** Opening DATA TO USE block **
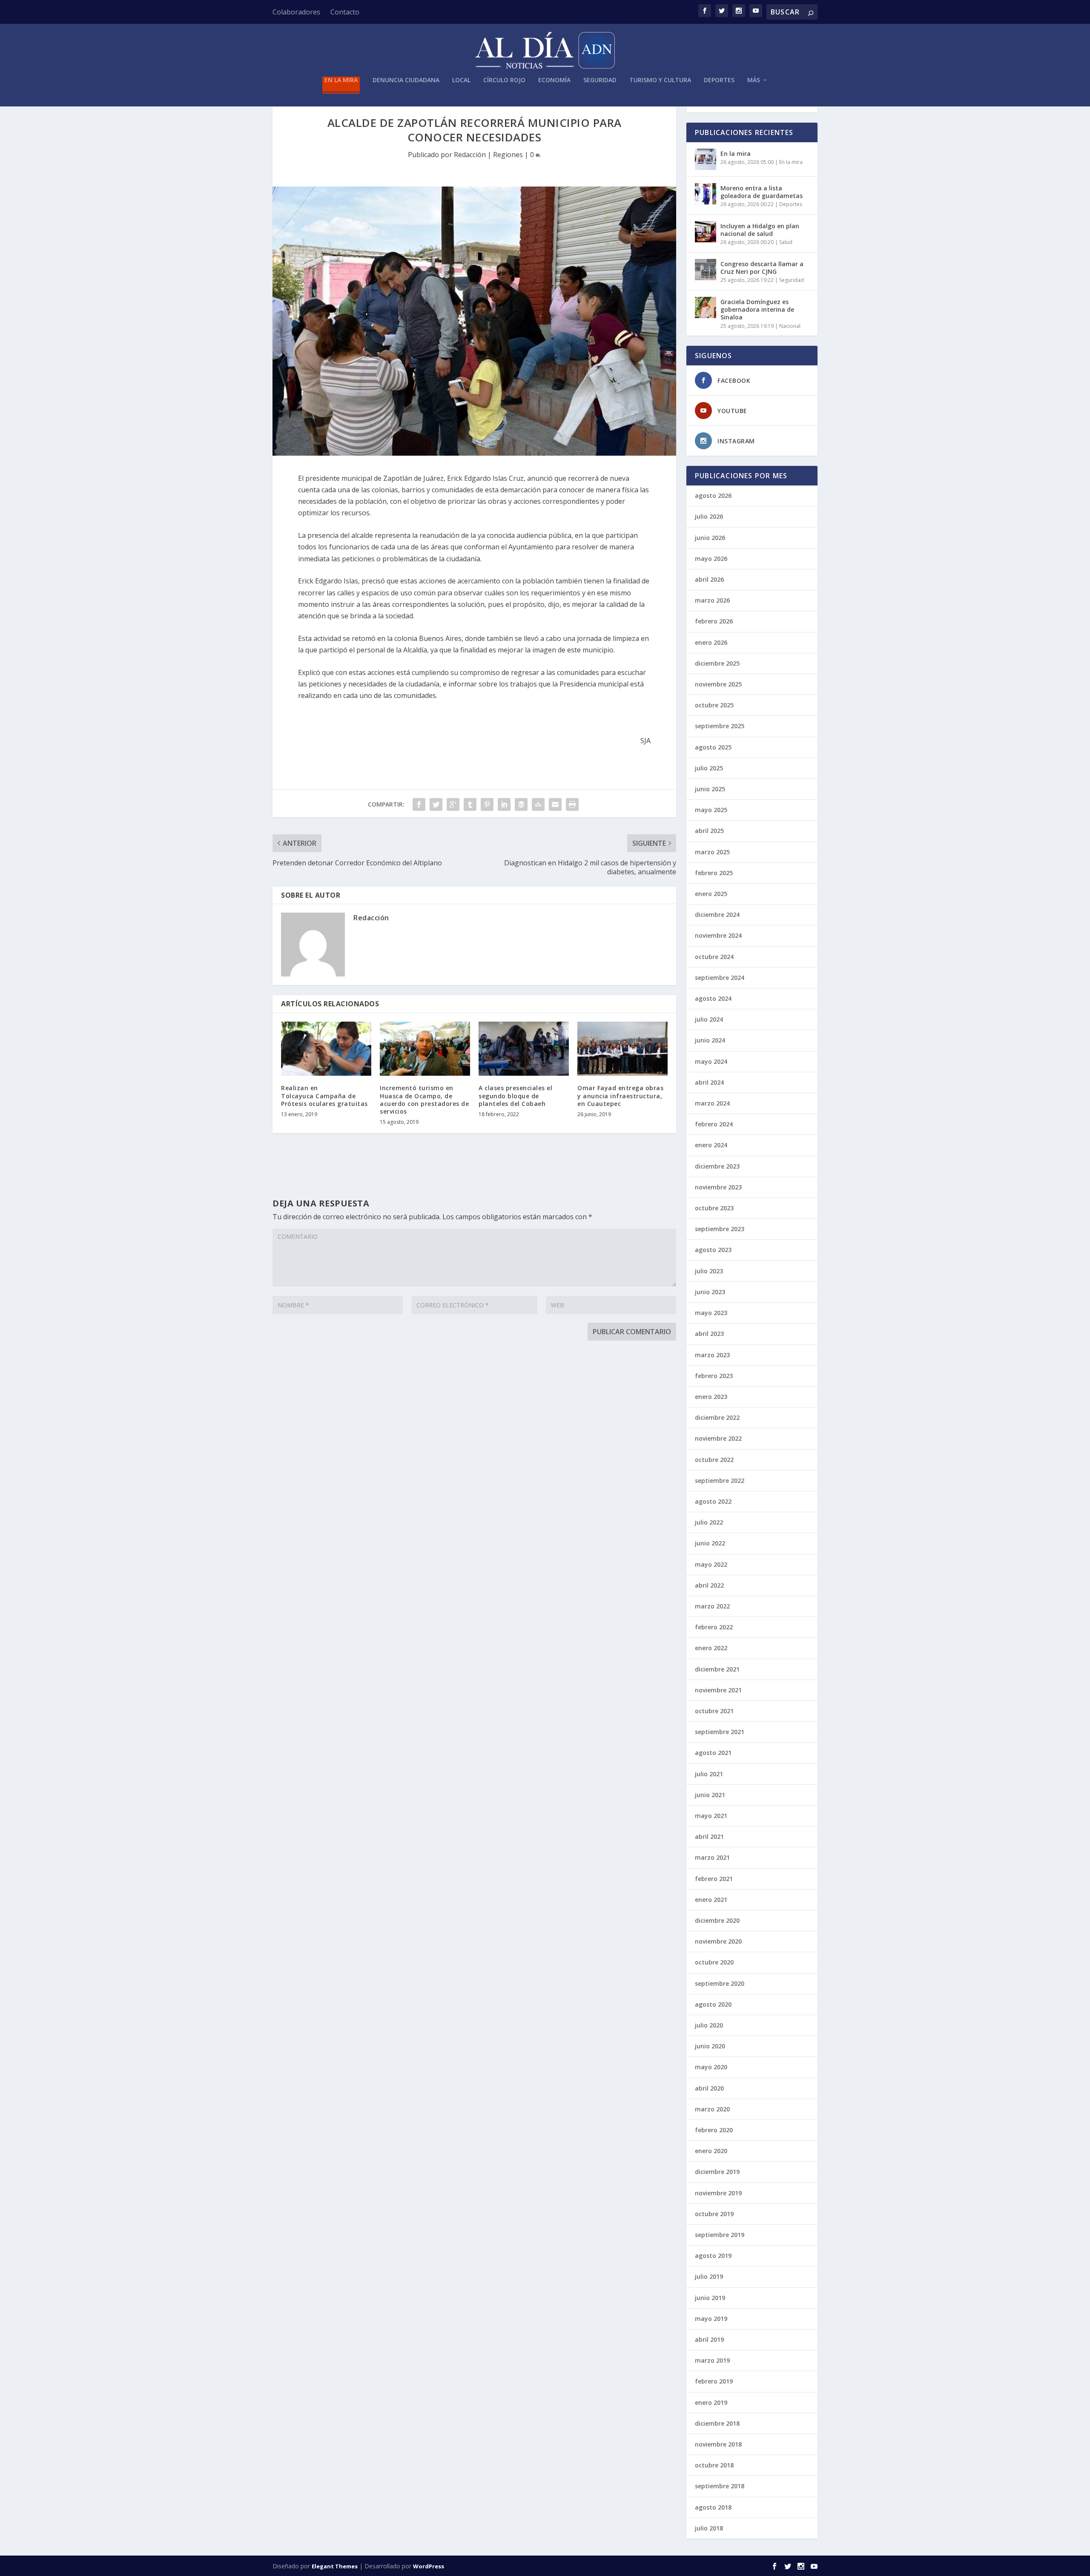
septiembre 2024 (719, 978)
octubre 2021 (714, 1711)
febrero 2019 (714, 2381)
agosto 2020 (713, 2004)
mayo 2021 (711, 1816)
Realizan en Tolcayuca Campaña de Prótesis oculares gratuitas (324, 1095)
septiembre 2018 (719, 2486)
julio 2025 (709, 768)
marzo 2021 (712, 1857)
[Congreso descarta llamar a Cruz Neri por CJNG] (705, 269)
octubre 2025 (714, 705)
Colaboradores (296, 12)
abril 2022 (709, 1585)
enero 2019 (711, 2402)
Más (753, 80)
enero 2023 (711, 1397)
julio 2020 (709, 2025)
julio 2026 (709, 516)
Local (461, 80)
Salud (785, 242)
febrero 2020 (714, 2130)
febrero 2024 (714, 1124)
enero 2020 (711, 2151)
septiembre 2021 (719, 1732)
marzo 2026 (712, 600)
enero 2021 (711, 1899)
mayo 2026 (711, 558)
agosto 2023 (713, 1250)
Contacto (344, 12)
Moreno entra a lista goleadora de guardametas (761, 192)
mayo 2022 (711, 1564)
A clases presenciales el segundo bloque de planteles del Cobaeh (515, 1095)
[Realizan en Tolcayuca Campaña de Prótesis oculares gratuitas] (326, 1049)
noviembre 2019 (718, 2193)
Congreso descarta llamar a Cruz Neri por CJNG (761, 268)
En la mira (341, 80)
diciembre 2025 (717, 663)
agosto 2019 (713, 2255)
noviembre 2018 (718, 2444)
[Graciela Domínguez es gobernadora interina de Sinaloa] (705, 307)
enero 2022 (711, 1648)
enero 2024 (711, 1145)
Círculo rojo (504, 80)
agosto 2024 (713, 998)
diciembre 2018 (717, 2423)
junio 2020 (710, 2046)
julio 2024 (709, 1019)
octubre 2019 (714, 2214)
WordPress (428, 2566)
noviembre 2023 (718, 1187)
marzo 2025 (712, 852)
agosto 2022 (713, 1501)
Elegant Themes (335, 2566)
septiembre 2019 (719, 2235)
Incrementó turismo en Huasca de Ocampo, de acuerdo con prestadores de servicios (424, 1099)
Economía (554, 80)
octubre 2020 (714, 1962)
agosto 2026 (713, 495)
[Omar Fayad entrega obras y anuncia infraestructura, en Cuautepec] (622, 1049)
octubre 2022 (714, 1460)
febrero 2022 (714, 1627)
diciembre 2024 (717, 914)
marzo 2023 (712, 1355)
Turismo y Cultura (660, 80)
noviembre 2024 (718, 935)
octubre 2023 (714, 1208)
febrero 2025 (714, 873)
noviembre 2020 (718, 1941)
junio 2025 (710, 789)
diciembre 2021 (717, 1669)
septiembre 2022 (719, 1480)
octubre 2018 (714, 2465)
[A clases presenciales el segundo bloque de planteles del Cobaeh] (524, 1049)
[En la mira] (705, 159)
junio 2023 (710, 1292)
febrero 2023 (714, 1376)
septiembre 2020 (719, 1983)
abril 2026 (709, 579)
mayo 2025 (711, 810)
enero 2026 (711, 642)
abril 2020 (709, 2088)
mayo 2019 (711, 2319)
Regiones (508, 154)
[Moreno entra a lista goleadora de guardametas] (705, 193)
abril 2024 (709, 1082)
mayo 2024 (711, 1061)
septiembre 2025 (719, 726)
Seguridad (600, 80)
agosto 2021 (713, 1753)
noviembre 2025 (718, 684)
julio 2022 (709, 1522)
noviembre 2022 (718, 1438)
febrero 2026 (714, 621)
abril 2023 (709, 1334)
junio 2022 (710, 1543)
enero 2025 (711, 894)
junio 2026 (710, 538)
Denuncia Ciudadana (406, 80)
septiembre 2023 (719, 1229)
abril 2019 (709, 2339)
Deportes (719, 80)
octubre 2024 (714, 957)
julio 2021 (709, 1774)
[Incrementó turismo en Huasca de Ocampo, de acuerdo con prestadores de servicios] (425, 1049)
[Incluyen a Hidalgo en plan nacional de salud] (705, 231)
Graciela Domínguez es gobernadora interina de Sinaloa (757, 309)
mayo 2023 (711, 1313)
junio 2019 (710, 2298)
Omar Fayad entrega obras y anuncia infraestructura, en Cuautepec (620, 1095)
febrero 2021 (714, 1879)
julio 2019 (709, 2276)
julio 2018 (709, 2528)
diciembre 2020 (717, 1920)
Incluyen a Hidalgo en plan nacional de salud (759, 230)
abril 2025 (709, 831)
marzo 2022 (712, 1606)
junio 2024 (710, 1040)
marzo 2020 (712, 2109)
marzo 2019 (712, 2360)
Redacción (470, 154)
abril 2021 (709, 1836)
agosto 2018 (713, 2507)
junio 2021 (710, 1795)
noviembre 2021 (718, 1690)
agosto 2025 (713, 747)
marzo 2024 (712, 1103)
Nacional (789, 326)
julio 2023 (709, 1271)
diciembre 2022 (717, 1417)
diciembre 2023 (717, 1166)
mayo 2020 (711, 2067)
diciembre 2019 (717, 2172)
** Closing DATA TO USE block **
▶ ACTIVITY
All lines above between those holding "febrero 2025 (714, 873)" and "abril 2023 (709, 1334)", inclusive, must be set down unchanged, and no other line may be included.

▶ ANSWER TO THE PROBLEM
febrero 2025 (714, 873)
noviembre 2020 (718, 1941)
junio 2025 (710, 789)
diciembre 2021 (717, 1669)
septiembre 2022 (719, 1480)
octubre 2018 (714, 2465)
[A clases presenciales el segundo bloque de planteles del Cobaeh] (524, 1049)
[En la mira] (705, 159)
junio 2023 (710, 1292)
febrero 2023 (714, 1376)
septiembre 2020 (719, 1983)
abril 2026 (709, 579)
mayo 2025 (711, 810)
enero 2026 (711, 642)
abril 2020 (709, 2088)
mayo 2019 (711, 2319)
Regiones (508, 154)
[Moreno entra a lista goleadora de guardametas] (705, 193)
abril 2024 (709, 1082)
mayo 2024 (711, 1061)
septiembre 2025 (719, 726)
Seguridad (600, 80)
agosto 2021 (713, 1753)
noviembre 2025 (718, 684)
julio 2022 (709, 1522)
noviembre 2022 (718, 1438)
febrero 2026 (714, 621)
abril 2023 (709, 1334)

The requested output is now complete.